Each person is exposed to a dense stream of experiences of the social world, at various levels. We have ordinary interactions — with friends, bus drivers, postal carriers, students — and we want to interpret the behavior that we observe. We read news reports and tweets about happenings in the wider world — riots in Athens, suicide attacks in Pakistan, business statements about future sales, … — and we want to know what these moments mean, how they hang together, and what might have caused them. In short, we need to have a set of mental resources that permit us to organize these experiences into a representation of a coherent social reality.
Exactly. Different people construct different representations of what they see and hear.
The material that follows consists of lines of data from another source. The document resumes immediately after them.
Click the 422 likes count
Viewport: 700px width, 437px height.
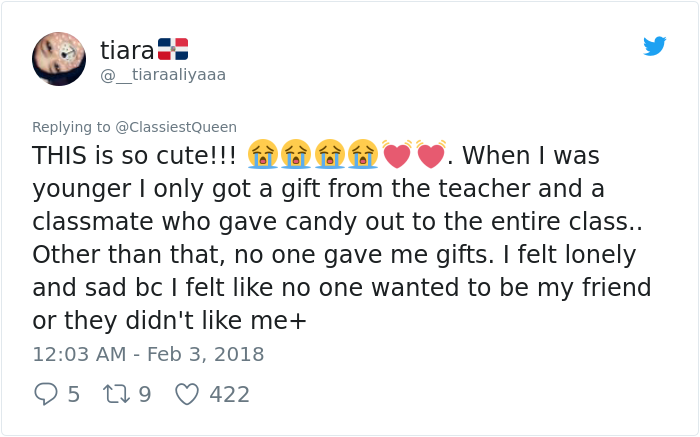229,394
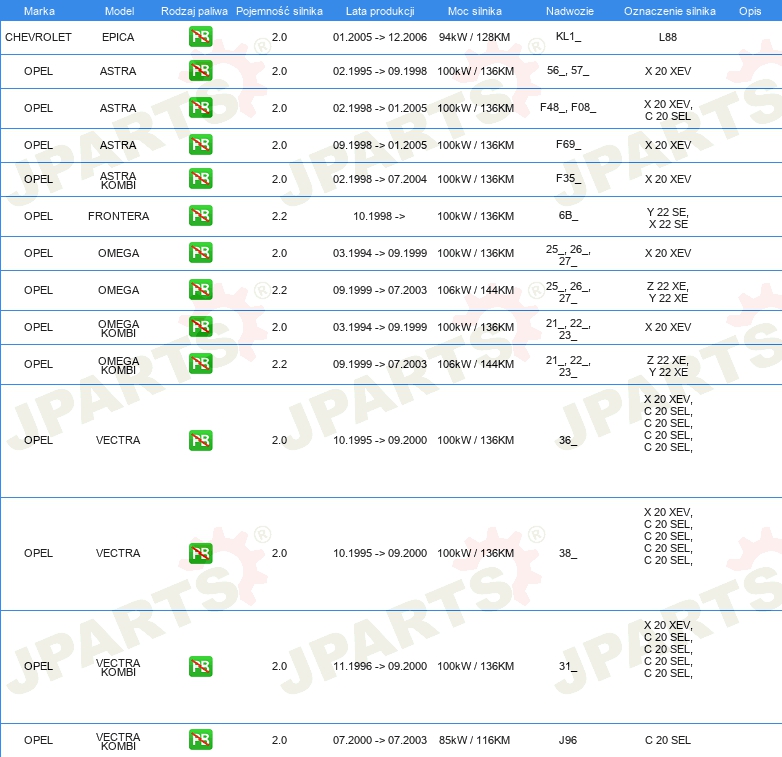The height and width of the screenshot is (757, 782).
Task: Select the FRONTERA model cell
Action: pyautogui.click(x=118, y=216)
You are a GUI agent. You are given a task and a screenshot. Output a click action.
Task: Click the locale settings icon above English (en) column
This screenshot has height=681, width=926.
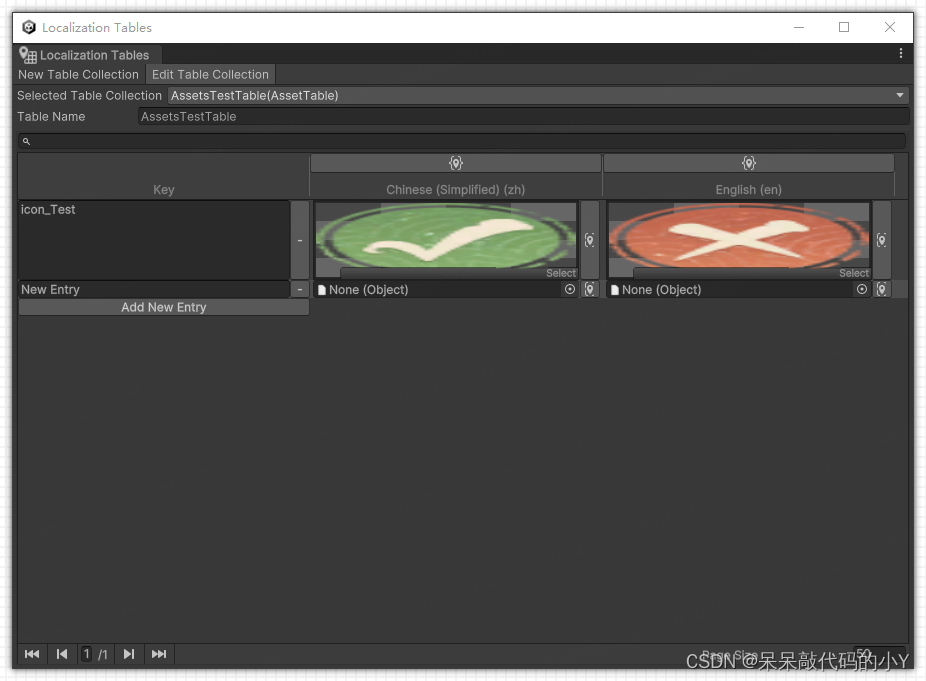coord(748,162)
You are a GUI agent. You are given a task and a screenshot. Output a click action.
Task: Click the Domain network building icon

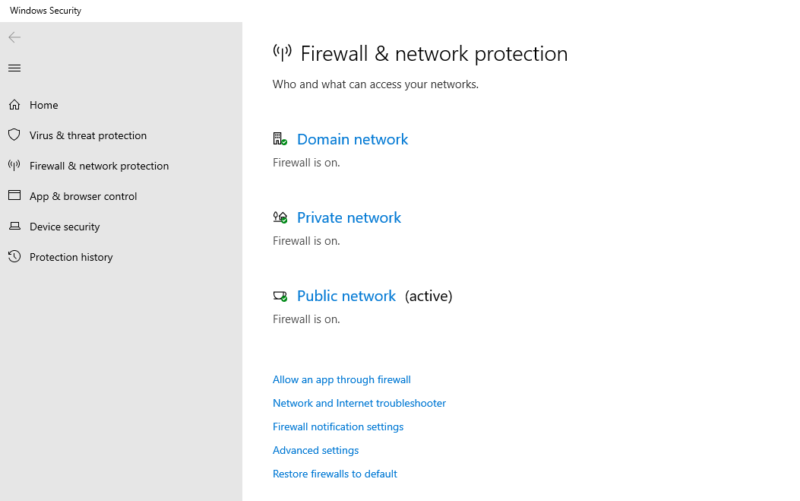point(280,140)
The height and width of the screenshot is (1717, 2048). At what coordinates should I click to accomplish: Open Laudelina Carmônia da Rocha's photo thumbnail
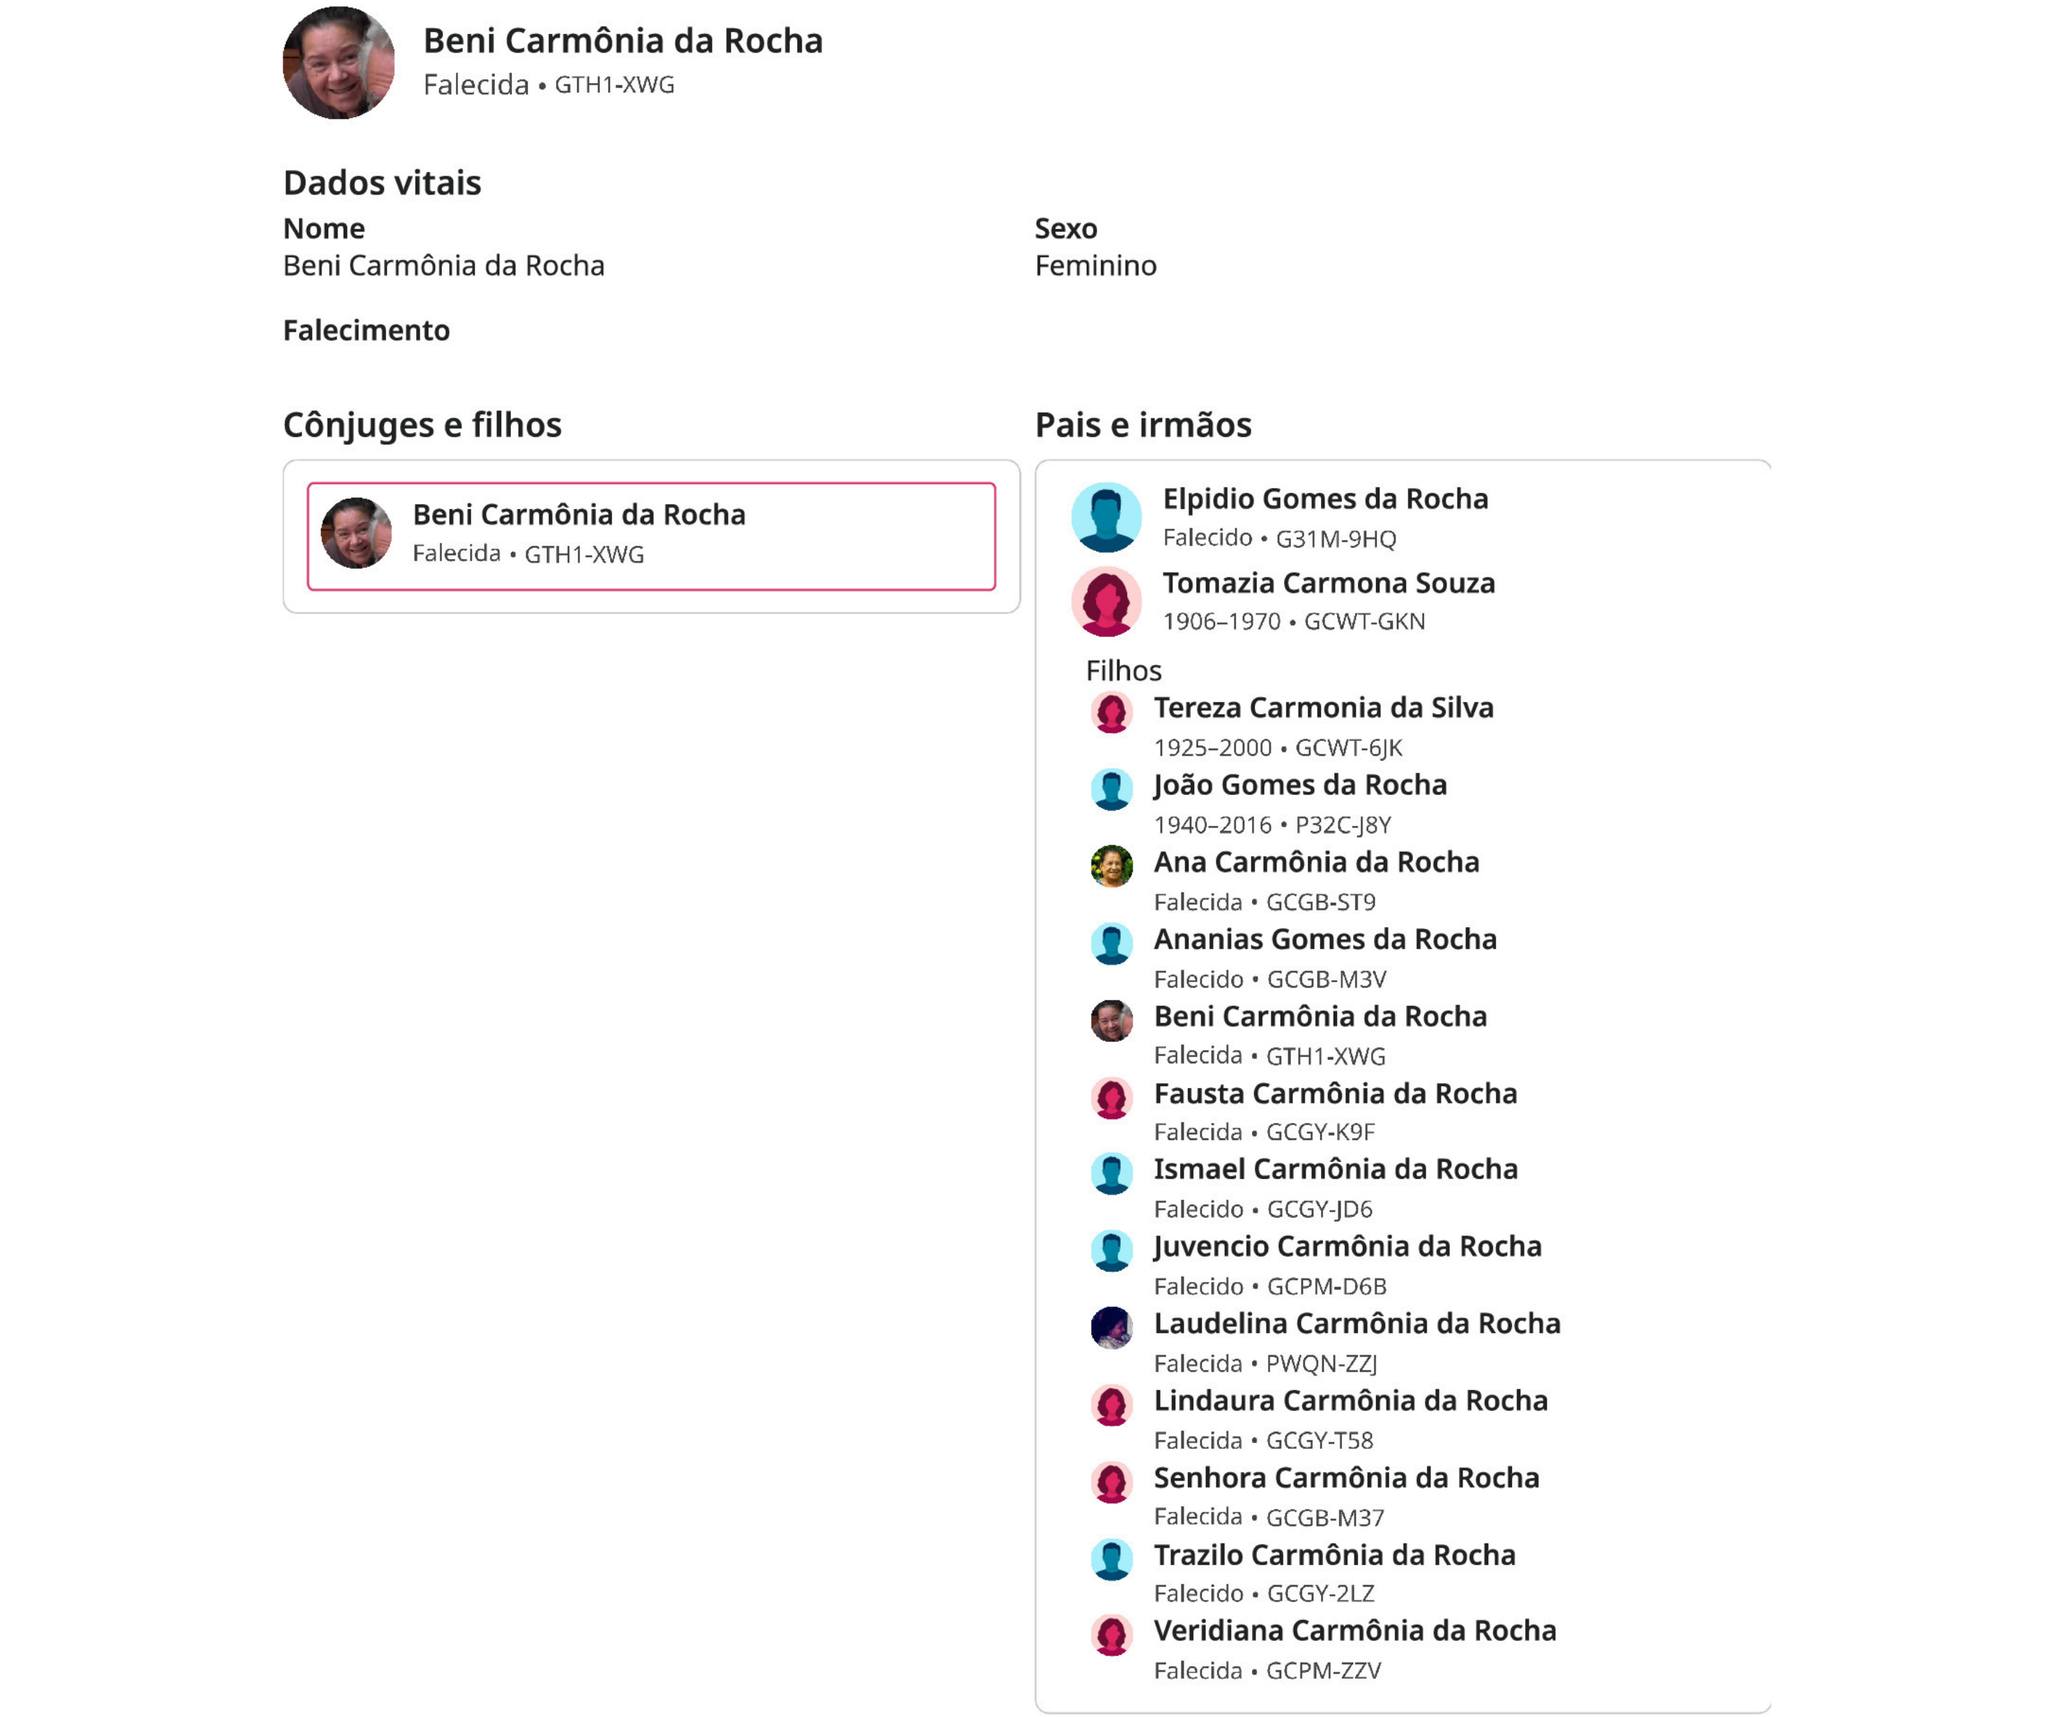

Little’s conclusion is that there is no single ontology underlying all the different stories that can be told, and our stories are always changing.
Rather, there are likely to be multiple starting points, all of which can result in a satisfactory account of the social world. So there is no transcendental metaphysics for the social world. . .
our social cognitions are always a work in progress, and our conceptual frameworks are more like a paradigm than an ineluctable conceptual foundation.
In my case, I ask the students to consider the existence of the different economic theories they use to make sense of instances like the unemployed “man sitting on the street corner,” what the different consequences of those different theories are, and where those different theories come from.
Then, we can settle into discussing the hegemonic economic theory in the world today—neoclassical economics—and some of the main criticisms of and alternatives to that theory. That’s a way of teaching economics without presuming a single, unchangeable social ontology, which also demonstrates that social ontologies matter.